*** Opening of DATA ***

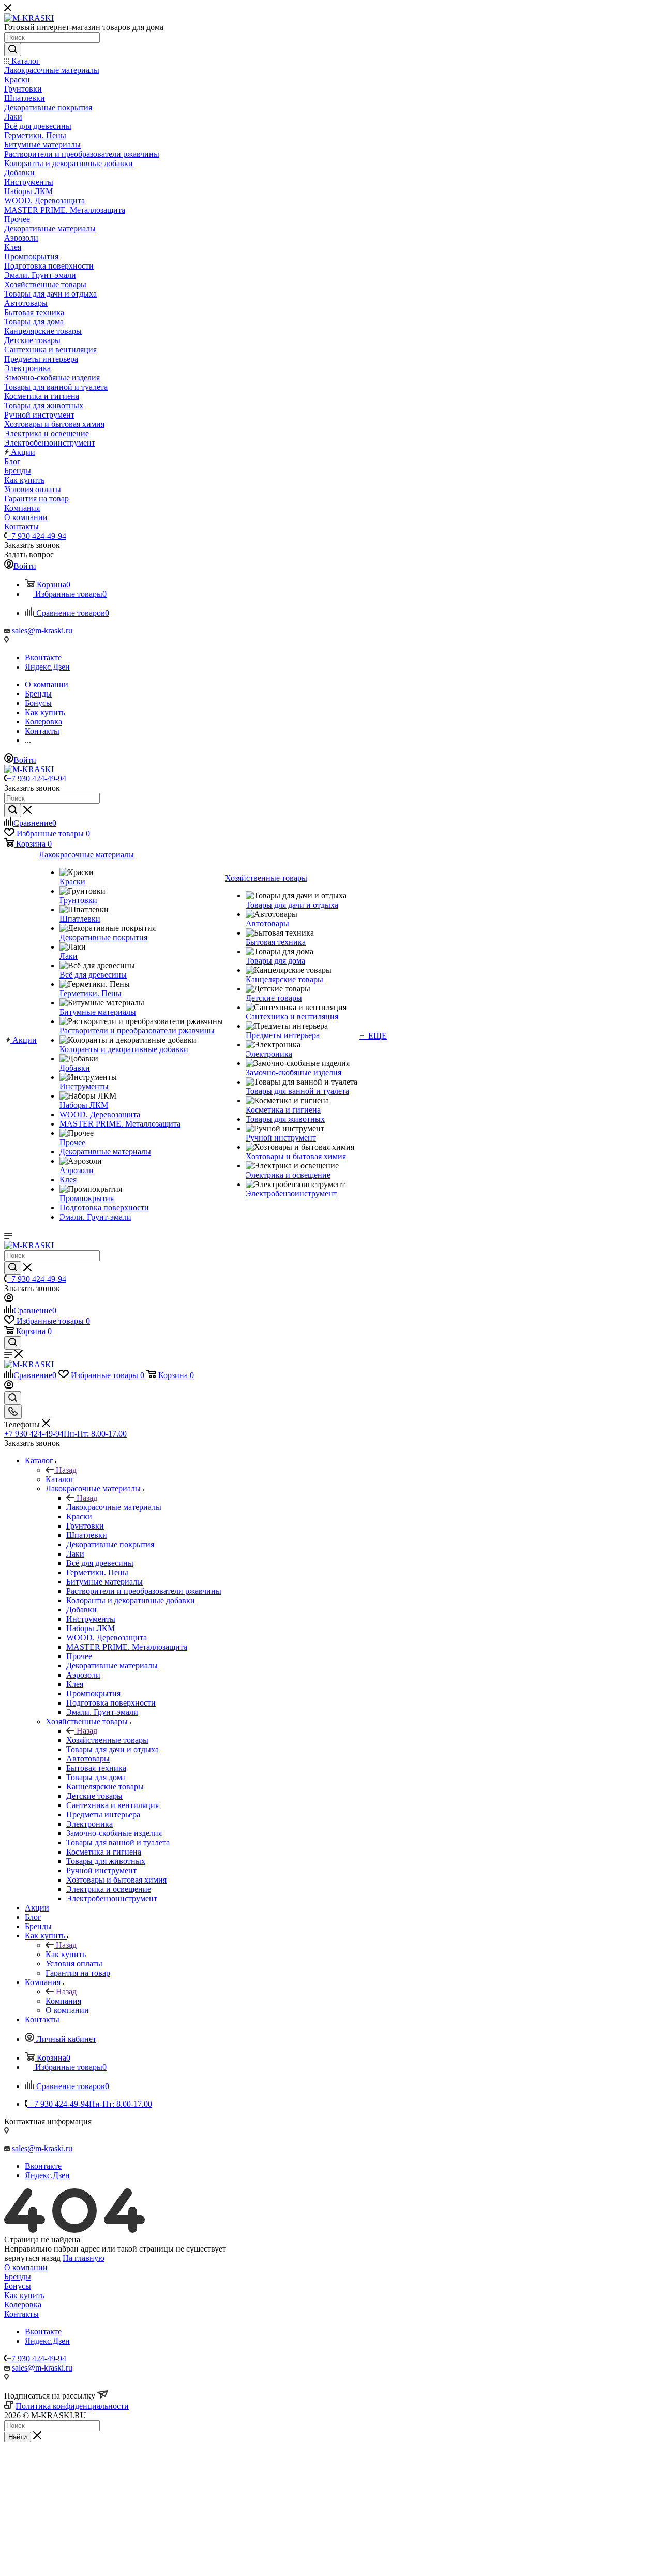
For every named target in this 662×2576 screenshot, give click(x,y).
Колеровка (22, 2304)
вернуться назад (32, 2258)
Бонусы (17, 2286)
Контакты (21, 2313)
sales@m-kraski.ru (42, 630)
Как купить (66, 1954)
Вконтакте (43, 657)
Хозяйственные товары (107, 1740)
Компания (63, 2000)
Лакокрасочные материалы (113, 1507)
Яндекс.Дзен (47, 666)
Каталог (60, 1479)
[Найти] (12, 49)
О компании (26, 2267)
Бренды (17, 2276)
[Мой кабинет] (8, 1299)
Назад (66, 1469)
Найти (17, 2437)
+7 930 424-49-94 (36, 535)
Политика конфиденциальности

*** Close of DATA ***

> _TASK ITEM_
A word-for-word copy of all the records above is required, with the pictures left out.

> _TASK OUTPUT_
For every named target in this 662×2576 screenshot, give click(x,y).
Колеровка (22, 2304)
вернуться назад (32, 2258)
Бонусы (17, 2286)
Контакты (21, 2313)
sales@m-kraski.ru (42, 630)
Как купить (66, 1954)
Вконтакте (43, 657)
Хозяйственные товары (107, 1740)
Компания (63, 2000)
Лакокрасочные материалы (113, 1507)
Яндекс.Дзен (47, 666)
Каталог (60, 1479)
[Найти] (12, 49)
О компании (26, 2267)
Бренды (17, 2276)
[Мой кабинет] (8, 1299)
Назад (66, 1469)
Найти (17, 2437)
+7 930 424-49-94 (36, 535)
Политика конфиденциальности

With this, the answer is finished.